### Exercise instructions
Copy exactly the lines of the data below that run from the line holding "The height and width of the screenshot is (848, 1400)." through the line holding "Given: Uncheck the CSE subcomponent checkbox", both ends included.

### Supplied material
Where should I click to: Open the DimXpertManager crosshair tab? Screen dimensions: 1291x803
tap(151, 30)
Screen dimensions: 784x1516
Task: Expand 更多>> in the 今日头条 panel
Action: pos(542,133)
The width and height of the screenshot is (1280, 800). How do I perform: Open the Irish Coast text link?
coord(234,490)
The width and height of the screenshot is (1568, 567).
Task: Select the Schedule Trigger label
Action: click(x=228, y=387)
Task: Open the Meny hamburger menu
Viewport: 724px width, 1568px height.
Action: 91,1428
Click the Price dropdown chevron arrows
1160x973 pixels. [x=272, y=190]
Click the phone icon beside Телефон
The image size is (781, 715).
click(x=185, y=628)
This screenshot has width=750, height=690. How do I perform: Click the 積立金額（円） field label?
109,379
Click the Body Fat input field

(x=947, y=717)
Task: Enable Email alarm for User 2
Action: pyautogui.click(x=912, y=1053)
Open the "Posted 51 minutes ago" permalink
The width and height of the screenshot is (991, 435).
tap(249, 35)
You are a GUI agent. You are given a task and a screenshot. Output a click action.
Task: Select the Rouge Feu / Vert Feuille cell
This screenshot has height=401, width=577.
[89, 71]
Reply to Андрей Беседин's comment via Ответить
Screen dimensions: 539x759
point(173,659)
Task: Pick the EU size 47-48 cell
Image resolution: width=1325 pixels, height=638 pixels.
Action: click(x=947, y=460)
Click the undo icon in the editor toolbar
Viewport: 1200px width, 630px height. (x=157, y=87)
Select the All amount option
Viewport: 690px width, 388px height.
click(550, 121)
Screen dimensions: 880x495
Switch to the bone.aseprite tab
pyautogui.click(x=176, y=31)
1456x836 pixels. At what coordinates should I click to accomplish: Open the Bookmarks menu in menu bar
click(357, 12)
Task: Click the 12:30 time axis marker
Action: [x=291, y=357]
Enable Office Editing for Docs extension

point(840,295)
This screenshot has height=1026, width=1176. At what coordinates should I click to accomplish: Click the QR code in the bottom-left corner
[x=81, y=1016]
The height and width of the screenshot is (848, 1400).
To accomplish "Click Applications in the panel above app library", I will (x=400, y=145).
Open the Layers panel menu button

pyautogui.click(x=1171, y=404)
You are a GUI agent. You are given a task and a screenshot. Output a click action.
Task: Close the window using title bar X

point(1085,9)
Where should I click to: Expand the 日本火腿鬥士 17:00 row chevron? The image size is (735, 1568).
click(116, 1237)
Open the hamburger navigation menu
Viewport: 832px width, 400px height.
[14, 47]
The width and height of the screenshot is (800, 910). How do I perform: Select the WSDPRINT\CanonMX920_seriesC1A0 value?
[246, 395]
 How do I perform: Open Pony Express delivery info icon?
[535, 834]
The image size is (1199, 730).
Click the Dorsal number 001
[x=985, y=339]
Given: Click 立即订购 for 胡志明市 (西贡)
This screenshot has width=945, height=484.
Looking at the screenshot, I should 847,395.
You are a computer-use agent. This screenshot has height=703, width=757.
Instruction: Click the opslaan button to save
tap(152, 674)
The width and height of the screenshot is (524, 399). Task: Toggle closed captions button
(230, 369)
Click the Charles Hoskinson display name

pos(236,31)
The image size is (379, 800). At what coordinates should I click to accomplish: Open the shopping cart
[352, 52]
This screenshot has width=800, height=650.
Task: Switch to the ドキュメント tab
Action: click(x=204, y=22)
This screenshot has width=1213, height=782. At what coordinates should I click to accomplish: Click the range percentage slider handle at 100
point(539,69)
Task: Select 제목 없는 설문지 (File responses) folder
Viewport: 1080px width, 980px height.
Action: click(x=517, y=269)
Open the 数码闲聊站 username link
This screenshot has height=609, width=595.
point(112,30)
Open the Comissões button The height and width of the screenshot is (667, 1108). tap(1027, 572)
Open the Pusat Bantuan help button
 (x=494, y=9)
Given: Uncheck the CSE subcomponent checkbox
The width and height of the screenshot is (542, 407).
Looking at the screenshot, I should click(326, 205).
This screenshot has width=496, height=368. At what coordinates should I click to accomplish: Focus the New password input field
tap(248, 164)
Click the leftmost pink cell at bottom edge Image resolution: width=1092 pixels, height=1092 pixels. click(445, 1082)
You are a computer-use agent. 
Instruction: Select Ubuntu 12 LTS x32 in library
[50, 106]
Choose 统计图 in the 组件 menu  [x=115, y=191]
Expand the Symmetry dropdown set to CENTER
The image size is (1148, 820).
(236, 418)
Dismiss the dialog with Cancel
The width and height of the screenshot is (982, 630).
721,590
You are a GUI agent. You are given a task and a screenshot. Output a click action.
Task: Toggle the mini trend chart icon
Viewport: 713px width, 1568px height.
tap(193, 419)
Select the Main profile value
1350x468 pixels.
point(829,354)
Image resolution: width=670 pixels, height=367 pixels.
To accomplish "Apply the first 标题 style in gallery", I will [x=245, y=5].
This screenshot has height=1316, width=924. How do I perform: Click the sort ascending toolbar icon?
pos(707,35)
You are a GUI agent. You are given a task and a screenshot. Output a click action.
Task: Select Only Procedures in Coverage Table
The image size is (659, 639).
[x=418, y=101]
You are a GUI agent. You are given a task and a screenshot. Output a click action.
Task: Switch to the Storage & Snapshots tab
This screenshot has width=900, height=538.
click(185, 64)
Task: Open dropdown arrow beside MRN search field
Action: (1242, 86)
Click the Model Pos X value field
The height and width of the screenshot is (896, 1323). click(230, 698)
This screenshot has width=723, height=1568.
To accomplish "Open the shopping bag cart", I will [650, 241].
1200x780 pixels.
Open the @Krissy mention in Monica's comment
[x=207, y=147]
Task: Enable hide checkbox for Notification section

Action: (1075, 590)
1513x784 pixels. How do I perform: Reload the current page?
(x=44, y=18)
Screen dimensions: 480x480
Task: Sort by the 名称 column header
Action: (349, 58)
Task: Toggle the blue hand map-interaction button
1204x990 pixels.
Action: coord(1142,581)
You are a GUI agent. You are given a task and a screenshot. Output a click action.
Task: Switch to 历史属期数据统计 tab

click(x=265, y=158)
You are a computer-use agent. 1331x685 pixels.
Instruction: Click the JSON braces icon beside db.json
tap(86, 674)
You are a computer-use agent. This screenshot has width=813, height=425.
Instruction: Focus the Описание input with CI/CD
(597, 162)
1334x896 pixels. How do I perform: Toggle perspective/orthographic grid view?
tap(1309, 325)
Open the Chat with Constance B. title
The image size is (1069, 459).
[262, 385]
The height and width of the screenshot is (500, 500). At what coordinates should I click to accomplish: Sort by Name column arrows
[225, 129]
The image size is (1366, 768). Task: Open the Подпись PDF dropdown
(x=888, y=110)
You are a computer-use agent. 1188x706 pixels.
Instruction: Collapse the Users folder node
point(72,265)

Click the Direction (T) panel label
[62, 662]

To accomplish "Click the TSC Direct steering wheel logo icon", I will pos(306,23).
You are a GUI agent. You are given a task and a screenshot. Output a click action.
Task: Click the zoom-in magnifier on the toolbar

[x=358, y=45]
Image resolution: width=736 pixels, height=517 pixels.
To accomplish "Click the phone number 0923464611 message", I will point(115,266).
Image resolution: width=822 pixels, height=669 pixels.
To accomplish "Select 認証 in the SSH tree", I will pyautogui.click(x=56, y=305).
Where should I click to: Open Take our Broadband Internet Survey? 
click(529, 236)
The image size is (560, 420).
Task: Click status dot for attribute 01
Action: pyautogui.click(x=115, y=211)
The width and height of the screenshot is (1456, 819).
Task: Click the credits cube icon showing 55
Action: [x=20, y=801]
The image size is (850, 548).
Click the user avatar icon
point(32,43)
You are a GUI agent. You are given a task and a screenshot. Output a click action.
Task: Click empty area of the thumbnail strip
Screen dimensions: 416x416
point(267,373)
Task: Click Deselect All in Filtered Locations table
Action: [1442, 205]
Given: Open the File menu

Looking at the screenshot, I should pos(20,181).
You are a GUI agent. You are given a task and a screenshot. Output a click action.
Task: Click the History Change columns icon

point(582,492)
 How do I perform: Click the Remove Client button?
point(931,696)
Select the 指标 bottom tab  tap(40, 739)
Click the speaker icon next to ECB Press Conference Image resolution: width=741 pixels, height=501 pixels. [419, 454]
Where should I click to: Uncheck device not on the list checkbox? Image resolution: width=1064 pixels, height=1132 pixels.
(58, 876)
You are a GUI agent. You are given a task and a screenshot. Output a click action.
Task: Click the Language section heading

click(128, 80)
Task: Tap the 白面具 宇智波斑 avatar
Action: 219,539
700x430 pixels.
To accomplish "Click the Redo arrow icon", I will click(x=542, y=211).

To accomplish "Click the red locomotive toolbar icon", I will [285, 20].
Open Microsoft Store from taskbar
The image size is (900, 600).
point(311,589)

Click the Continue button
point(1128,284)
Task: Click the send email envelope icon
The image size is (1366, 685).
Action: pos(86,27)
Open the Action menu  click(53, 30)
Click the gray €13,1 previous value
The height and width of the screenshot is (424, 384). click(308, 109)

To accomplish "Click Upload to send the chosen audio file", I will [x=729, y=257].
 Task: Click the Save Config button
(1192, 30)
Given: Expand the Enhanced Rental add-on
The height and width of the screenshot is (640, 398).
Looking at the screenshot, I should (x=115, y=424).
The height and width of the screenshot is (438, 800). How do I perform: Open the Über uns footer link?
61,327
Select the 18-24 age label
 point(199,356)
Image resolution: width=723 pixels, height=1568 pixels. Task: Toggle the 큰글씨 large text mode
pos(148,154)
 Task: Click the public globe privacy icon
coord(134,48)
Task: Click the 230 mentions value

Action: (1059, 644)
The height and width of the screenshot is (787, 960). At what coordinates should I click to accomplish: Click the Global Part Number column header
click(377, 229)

### Final answer
The height and width of the screenshot is (848, 1400).
To accomplish "Click Applications in the panel above app library", I will (x=400, y=145).
Open the Layers panel menu button

pyautogui.click(x=1171, y=404)
You are a GUI agent. You are given a task and a screenshot. Output a click action.
Task: Close the window using title bar X

point(1085,9)
Where should I click to: Expand the 日本火腿鬥士 17:00 row chevron? The image size is (735, 1568).
click(116, 1237)
Open the hamburger navigation menu
Viewport: 832px width, 400px height.
[14, 47]
The width and height of the screenshot is (800, 910). How do I perform: Select the WSDPRINT\CanonMX920_seriesC1A0 value?
[246, 395]
 How do I perform: Open Pony Express delivery info icon?
[535, 834]
The image size is (1199, 730).
Click the Dorsal number 001
[x=985, y=339]
Given: Click 立即订购 for 胡志明市 (西贡)
This screenshot has width=945, height=484.
Looking at the screenshot, I should 847,395.
You are a computer-use agent. This screenshot has height=703, width=757.
Instruction: Click the opslaan button to save
tap(152, 674)
The width and height of the screenshot is (524, 399). Task: Toggle closed captions button
(230, 369)
Click the Charles Hoskinson display name

pos(236,31)
The image size is (379, 800). At what coordinates should I click to accomplish: Open the shopping cart
[352, 52]
This screenshot has width=800, height=650.
Task: Switch to the ドキュメント tab
Action: click(x=204, y=22)
This screenshot has width=1213, height=782. At what coordinates should I click to accomplish: Click the range percentage slider handle at 100
point(539,69)
Task: Select 제목 없는 설문지 (File responses) folder
Viewport: 1080px width, 980px height.
Action: click(x=517, y=269)
Open the 数码闲聊站 username link
This screenshot has height=609, width=595.
point(112,30)
Open the Comissões button The height and width of the screenshot is (667, 1108). tap(1027, 572)
Open the Pusat Bantuan help button
 (x=494, y=9)
Given: Uncheck the CSE subcomponent checkbox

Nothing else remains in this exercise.